By Amy Butler
It has been over a year and a half since I graduated with my (last ever, I swear) academic degree, and I personally feel that I’ve shown great restraint staying out of the classroom for this long. But I just love school, and life seems so much better when I have a class to go to. So, I here confess that my protestations of “no more school for me!” have fallen by the wayside as of last week, when I took a three-day class at our local community college.
There was nothing remotely theological about the class I took; my objective was to get far, far outside my comfort zone and try something completely different. This particular class did the trick, but I couldn’t help making a few theological associations along the way.
Vocational hazard, I guess.
The particular class I took began with hours and hours of theoretical training, including many videos about the skills we would be required to learn. After significant time in the classroom it was time to get out on “the range,” to actually practice what we’d learned in theory in the classroom. And practice we did, for hours outside. The skills we were practicing were extraordinarily simple — very basic, beginner skills, the sort that anyone with any experience could do in her sleep.
They were so basic, in fact, and so repetitive that, though I was having trouble mastering them myself, I began to feel sorry for our instructors. Gruff and blunt yet unfailingly patient, they stood out there in the rain and, later, the relentless sunshine, and put us through our paces over and over and over again.
As I struggled to practice these very basic skills, the thought occurred to me that those poor instructors must be so terribly bored. For hours they stood out there, talking us through skills that must have seemed to them so ridiculously basic that they could perform them in their sleep. Not us, though. The whole class practiced the same basic skills for hours, until, on the last day we took our skills tests. And, despite our worry over the possibility of failure, all of us passed.
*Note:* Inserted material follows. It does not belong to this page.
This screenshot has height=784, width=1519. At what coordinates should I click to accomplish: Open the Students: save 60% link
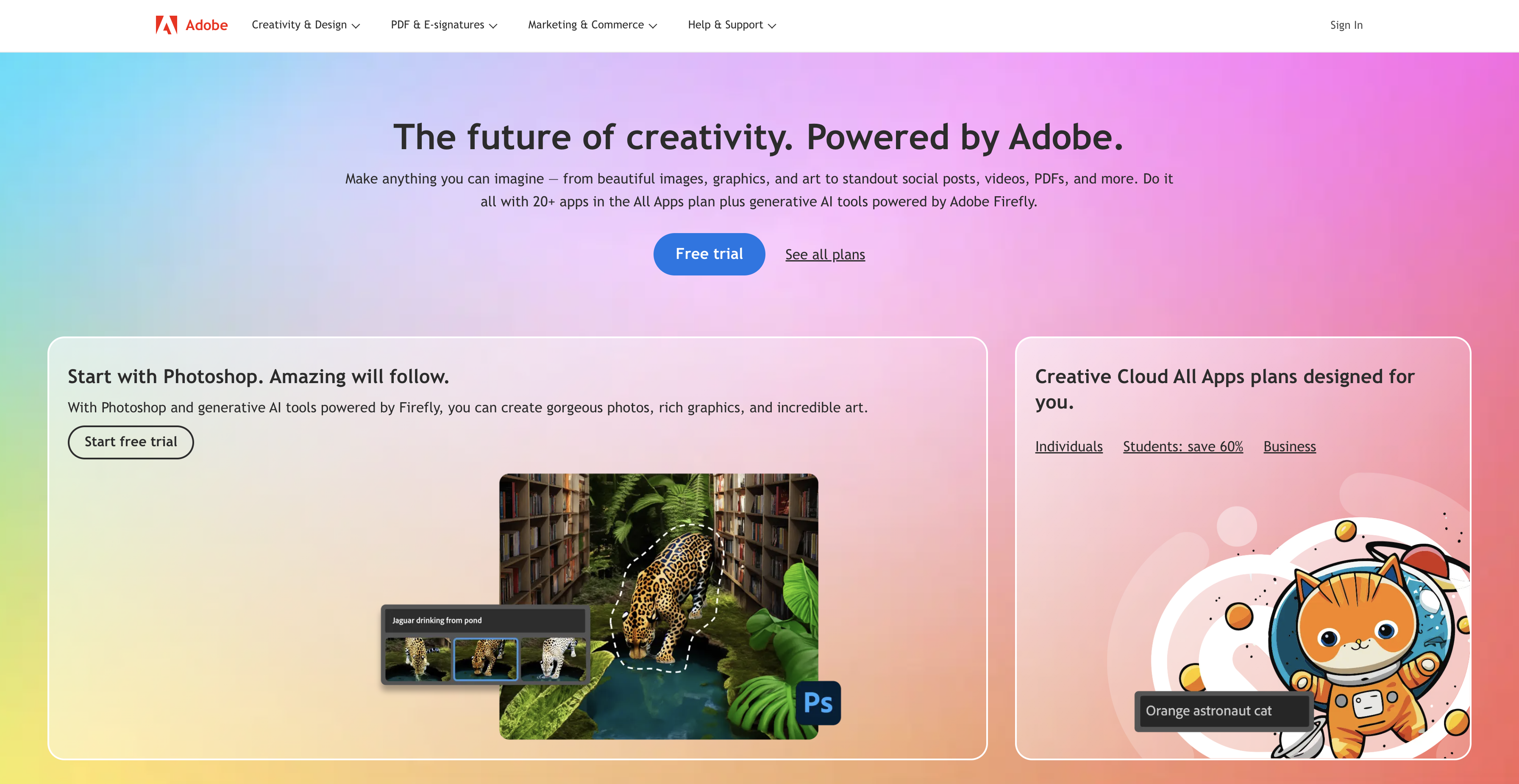click(1182, 447)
Even me!
When I had a moment to break my concentration, this experience began to remind me of the church.
In my ministry context, many of the people who darken the door of the church are people who have never encountered the community of Christ in any meaningful or substantial way. It’s never safe to assume anymore that folks ever attended Sunday school, that they own Bibles, or that they even have any idea about the life of faith and the skills and practices one might cultivate to live that life to its fullest. It’s absolutely true that the gospel message is compelling, and if the church is being the church it will engage seekers in such a way that they come to know Jesus Christ. But I wonder some days whether we “church regulars” are aware of the degree to which new Christians need us, patiently, to show them the ropes — to give them the skills and knowledge they need to cultivate lives of discipleship.
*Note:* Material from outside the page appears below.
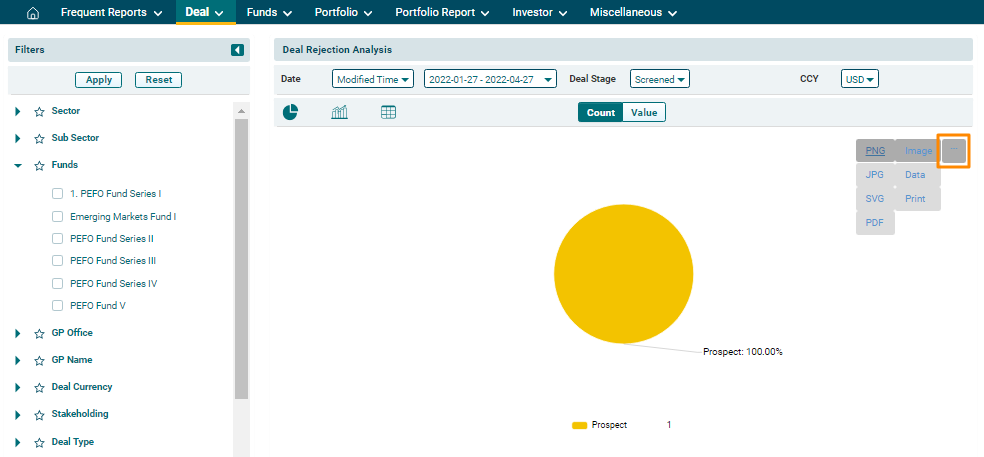Screen dimensions: 984x457
Task: Check the PEFO Fund Series II checkbox
Action: point(58,239)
Last week as I watched my instructors go patiently through the very basic skills in my class, I thought that we well-established church members could probably do a better job teaching and practicing the basics of discipleship with those who have come to be among us lately. We’re so quick, it seems to me, to rush toward new programs and church vision and all the big-picture planning that comes with a growing congregation. But what about learning and practicing the basics? What about teaching and learning the practice of prayer; Bible study; stewardship; sharing our faith; being active and committed church members?
We might just think that these are skills everybody knows by heart because they seem so basic to us. But those among us who are new to the faith don’t feel that these come naturally at all; in fact, they are facing the daunting task of learning these skills to a level of proficiency so that they, too, can play their parts in Christ’s community.
It’s up to us to offer a hand, to teach the fundamentals, to (patiently) practice and practice and practice, until the basic skills of Christian faith and practice become second nature to the new folks on the block, too.
I’m grateful this week for unfailingly patient instructors who were willing to go over and over basic skills until I got them down. And I’m thinking about how I might offer the same patience and understanding to those who are learning the fundamentals of Christian faith — until all the skills of discipleship become second nature to us all.